The owner of newspapers and television stations said on Monday that third-quarter revenue rose 3.4 percent to $1.31 billion. Analysts expected revenue of $1.29 billion, according to Thomson Reuters I/B/E/S.
Net income increased to $133.1 million, or 56 cents per share, from $99.8 million, or 41 cents per share, in the same quarter last year. Analysts expected earnings per share of 53 cents.
Still, investors sent shares down 3.6 percent to $17.25 in early trading on Monday despite the positive numbers.
Evercore analyst Doug Arthur thinks investors were looking for a bigger upside. "The stock has done awfully well," he said about the 26 percent run-up over the past three months.
A record for third-quarter revenues at its broadcasting division and a moderating decline at its U.S. newspapers suggested the momentum will continue into the fourth quarter, said Benchmark Co analyst Edward Atorino.
"Political (advertising) is going off the chart, and newspapers are on track, which is encouraging," he said.
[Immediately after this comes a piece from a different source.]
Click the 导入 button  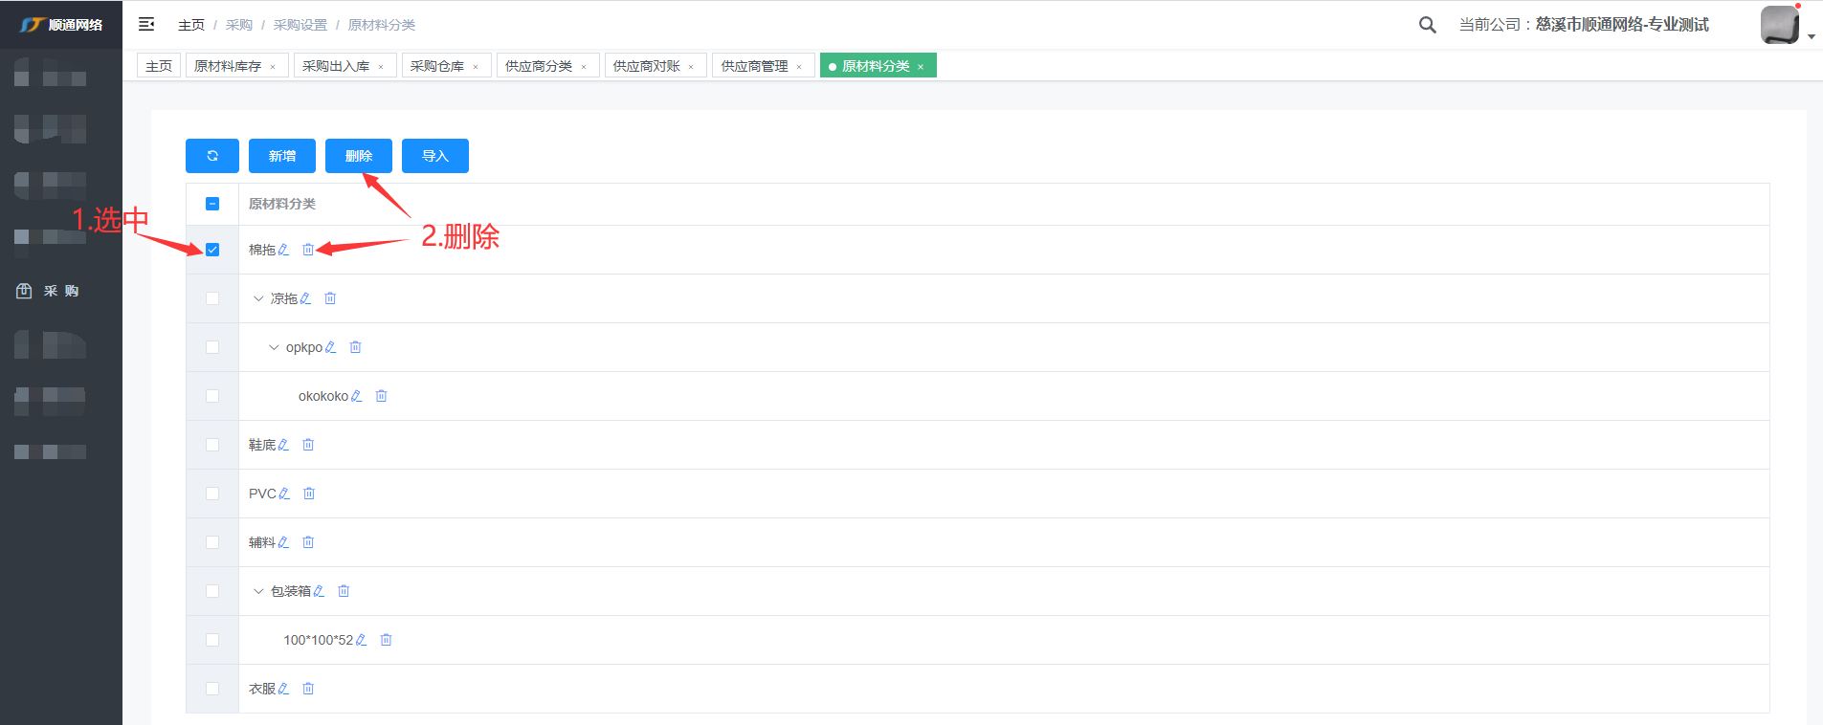pos(435,156)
Gannett, the largest U.S. newspaper chain with 82 properties including USA Today, implemented a plan unveiled earlier this year to reduce its dependence on advertising at its newspapers and to capitalize on broadcast TV.
As a result of a digital pay model rolled out to 71 markets, circulation revenue rose 10 percent at its U.S. newspapers.
Even the pace of advertising declines has begun to slow. Advertising revenue at its publishing division fell 6.6 percent, compared with an 8 percent decline in the second quarter.
Gannett also owns a group of newspapers in Great Britain.
Total publishing revenue dropped 3 percent to $890.2 million , while broadcasting revenue increased 36 percent to $237.0 million.
Digital revenue increased almost 5 percent to $182.0 million, contributing more than 25 percent of total revenue.